» What is needed
Reproduce the rows below verbatim, starting with the first line and going on through the line that contains "Click the edit".
━━━ Supplied entries
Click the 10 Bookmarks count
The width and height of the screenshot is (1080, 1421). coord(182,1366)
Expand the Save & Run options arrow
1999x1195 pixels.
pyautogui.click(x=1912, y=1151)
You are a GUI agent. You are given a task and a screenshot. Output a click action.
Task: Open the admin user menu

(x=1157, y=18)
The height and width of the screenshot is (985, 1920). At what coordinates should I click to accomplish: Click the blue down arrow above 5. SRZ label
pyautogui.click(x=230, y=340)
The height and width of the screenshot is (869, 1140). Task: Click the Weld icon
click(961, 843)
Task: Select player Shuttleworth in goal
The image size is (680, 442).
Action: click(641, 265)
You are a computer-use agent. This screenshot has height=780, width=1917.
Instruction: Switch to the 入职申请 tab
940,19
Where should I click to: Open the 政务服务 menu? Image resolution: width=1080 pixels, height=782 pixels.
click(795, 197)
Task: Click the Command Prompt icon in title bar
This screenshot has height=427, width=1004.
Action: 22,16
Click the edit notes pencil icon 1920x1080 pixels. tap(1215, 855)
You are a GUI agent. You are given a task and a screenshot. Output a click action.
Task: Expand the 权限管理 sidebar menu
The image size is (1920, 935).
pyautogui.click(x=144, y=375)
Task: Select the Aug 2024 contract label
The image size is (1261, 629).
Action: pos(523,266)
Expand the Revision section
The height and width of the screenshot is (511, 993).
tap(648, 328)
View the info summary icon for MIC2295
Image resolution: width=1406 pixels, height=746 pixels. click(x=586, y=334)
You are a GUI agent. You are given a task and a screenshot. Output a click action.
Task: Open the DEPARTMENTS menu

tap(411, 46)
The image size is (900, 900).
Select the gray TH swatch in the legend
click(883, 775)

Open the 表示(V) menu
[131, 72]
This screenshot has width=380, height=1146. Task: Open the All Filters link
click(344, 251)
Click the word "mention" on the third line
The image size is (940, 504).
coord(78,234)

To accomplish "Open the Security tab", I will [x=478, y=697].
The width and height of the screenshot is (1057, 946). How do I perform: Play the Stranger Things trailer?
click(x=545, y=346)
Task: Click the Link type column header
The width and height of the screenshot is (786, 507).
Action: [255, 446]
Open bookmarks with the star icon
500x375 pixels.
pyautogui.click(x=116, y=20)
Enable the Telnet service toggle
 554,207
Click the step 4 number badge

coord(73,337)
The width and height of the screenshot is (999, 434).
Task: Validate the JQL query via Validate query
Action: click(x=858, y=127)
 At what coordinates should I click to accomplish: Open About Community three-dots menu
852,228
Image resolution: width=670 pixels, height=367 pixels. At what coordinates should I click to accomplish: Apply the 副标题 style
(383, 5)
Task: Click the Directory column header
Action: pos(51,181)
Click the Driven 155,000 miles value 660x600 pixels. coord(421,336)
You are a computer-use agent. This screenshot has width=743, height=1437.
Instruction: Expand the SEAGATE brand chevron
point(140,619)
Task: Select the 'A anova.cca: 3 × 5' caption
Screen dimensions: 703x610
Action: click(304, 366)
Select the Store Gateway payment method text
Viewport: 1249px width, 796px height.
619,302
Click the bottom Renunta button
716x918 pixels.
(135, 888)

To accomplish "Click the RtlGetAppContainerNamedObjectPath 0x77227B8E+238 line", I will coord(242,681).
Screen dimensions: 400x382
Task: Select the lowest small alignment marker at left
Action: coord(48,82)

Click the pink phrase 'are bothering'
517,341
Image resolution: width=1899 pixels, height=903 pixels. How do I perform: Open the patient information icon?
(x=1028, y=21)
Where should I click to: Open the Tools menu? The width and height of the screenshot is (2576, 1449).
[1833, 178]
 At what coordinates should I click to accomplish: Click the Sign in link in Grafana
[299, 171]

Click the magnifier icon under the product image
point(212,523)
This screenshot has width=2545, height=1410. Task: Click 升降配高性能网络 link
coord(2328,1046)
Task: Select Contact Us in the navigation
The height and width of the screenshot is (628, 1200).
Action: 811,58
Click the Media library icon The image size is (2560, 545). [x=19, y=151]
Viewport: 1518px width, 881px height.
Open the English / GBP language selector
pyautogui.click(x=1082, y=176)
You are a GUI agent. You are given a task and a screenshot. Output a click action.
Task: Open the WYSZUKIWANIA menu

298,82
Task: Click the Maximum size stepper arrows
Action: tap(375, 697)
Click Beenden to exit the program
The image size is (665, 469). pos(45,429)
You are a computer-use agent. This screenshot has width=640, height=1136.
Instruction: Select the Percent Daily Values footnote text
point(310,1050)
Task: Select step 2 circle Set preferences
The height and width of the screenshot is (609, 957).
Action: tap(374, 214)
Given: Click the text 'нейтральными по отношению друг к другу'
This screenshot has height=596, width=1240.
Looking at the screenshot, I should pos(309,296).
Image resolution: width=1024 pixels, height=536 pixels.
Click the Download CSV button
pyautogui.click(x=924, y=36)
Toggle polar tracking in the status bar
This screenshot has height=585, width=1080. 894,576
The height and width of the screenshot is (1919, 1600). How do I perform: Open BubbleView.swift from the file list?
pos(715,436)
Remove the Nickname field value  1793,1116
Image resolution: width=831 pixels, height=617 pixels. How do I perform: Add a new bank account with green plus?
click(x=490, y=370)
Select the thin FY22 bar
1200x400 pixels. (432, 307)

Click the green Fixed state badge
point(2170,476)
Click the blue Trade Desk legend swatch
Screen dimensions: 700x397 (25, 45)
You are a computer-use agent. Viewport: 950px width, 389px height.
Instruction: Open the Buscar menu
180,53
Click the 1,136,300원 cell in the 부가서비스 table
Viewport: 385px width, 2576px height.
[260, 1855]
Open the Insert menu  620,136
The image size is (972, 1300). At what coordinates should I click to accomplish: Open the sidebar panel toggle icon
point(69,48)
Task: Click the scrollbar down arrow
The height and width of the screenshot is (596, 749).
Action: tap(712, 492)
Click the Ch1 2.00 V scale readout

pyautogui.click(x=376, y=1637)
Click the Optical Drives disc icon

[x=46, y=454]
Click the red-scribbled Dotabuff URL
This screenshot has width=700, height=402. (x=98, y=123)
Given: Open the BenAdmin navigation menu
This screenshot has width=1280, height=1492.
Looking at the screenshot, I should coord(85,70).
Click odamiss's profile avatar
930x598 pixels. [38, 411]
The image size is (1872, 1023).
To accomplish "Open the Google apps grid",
━━━━━━
» Right answer
Click the 10 Bookmarks count
The width and height of the screenshot is (1080, 1421). coord(182,1366)
Expand the Save & Run options arrow
1999x1195 pixels.
pyautogui.click(x=1912, y=1151)
You are a GUI agent. You are given a task and a screenshot. Output a click action.
Task: Open the admin user menu

(x=1157, y=18)
The height and width of the screenshot is (985, 1920). At what coordinates should I click to accomplish: Click the blue down arrow above 5. SRZ label
pyautogui.click(x=230, y=340)
The height and width of the screenshot is (869, 1140). Task: Click the Weld icon
click(961, 843)
Task: Select player Shuttleworth in goal
The image size is (680, 442).
Action: click(641, 265)
You are a computer-use agent. This screenshot has height=780, width=1917.
Instruction: Switch to the 入职申请 tab
940,19
Where should I click to: Open the 政务服务 menu? Image resolution: width=1080 pixels, height=782 pixels.
click(795, 197)
Task: Click the Command Prompt icon in title bar
This screenshot has height=427, width=1004.
Action: 22,16
Click the edit notes pencil icon 1920x1080 pixels. tap(1215, 855)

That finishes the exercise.